Il ne voulait pas de sa pitié.
“Je suis désolée. J’aurais dû me taire, hein ?
- Je sais pas. Tu fais comme tu veux.”
Hanji hocha la tête, puis regarda Livaï. Le visage dur, il regardait la lune. Et la jeune femme comprit. D’habitude elle ne faisait pas forcément preuve d’une grande empathie, mais là, elle avait l’impression de pouvoir lire en lui sans difficulté. Elle en était elle-même étonnée. Elle ne s’était jamais sentie aussi proche de quelqu’un à ce point. Et c’était...étonnement agréable. Elle avait juste envie de rester près de lui. Une étrange sensation s’empara d’elle, comme un champ magnétique qui se serait installé entre elle et lui. Et elle sût. Quoi lui dire, quoi faire pour qu’il s’ouvre enfin à elle.
“Je sais ce que tu te dis, murmura-t-elle. Ce n’est pas vrai. Je n’ai pas pitié de toi.”

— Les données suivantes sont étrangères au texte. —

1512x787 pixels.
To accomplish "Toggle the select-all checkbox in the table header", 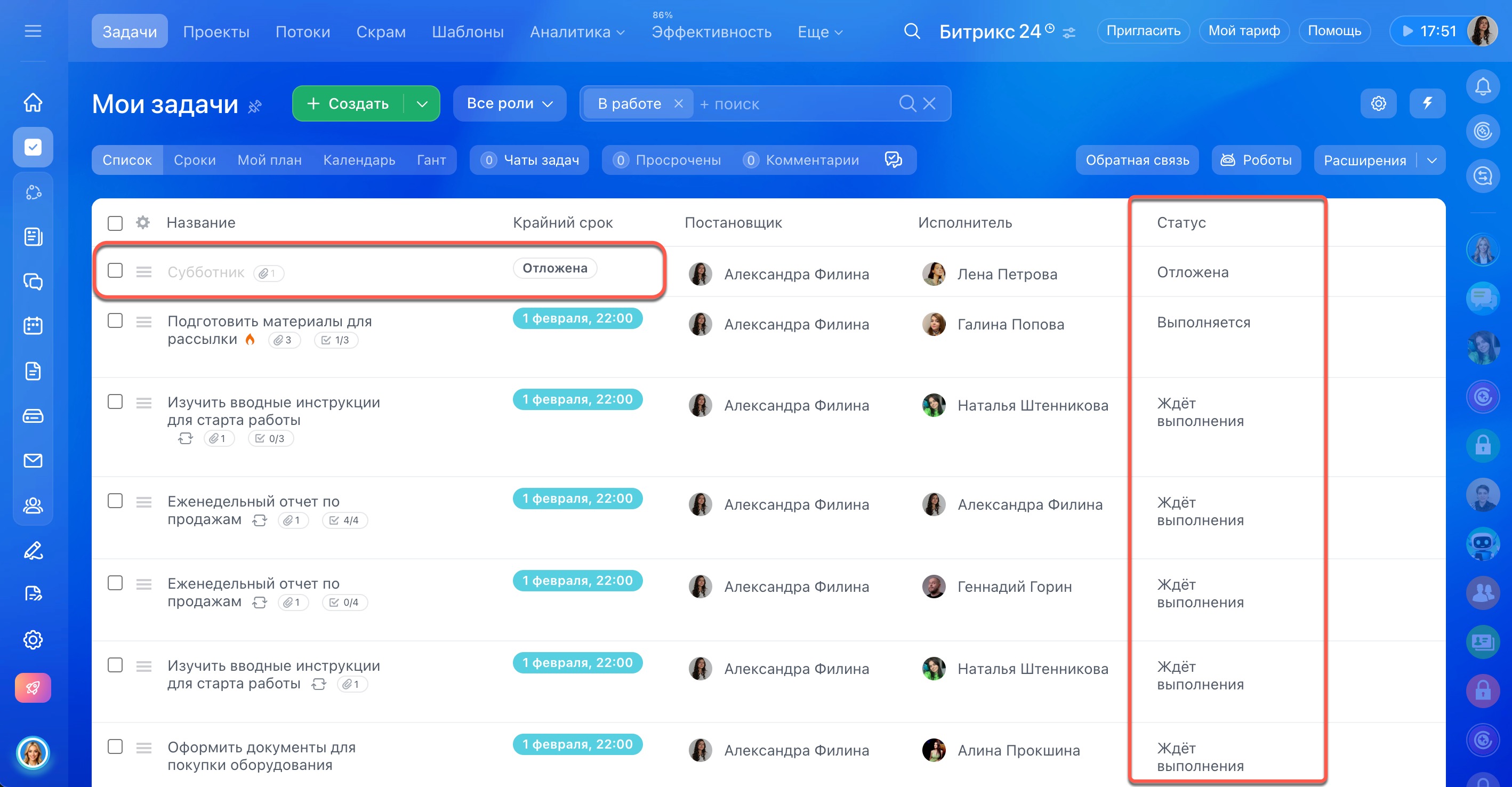I will pos(115,223).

Livaï sursauta. Comment avait-elle pu lire aussi profondément que ça en lui ?
“Moi aussi j’ai vu mes amis mourir, continua-t-elle. Moi aussi j’ai ressenti cette sensation de vide et cette envie d’être seule. Je n’ai pas pitié de toi, ou alors j’aurais pitié de tout le bataillon. Juste...je les aimais bien, alors je me souviens d’eux. Mais je ne les aimais sans doute pas autant que toi, et puis ils étaient les seules personnes qui comptaient pour toi, non ?
- ...Oui...répondit le brun dans un souffle, abasourdi par cette fille qui lisait en ses sentiments comme dans un livre ouvert.
- Eh ben, voilà. Je n’ai pas pitié de toi plus que d’un autre. Je suis juste triste pour toi. Tu es dans le même panier que nous.”
Livaï était plus qu’ébahi. Il avait l’impression que c’était lui qui venait de parler, parce que c’était exactement ce qu’il voulait entendre. Tout à coup, il ressentit une certaine curiosité pour cette fille qui venait de le décrypter si facilement. Qui était-elle pour le connaître aussi bien ?
“Si tu veux que je te laisse seul, dit Hanji en se levant, j’y vais.”
Le jeune homme la regarda se lever et partir, et fit une chose qu’il n’aurait jamais cru faire : il la suivit. Il la suivit et passa la fin de la soirée près d’elle, toujours en silence, mais pas tout seul. Elle s’en fichait qu’il ne parle pas. Elle n’avait plus besoin de mots pour le comprendre.
Ce n’était pas parfait. Ils en avaient tous les deux conscience. Mais c’était un début. Le début d’une autre histoire, un petit rien qui pouvait tout faire basculer.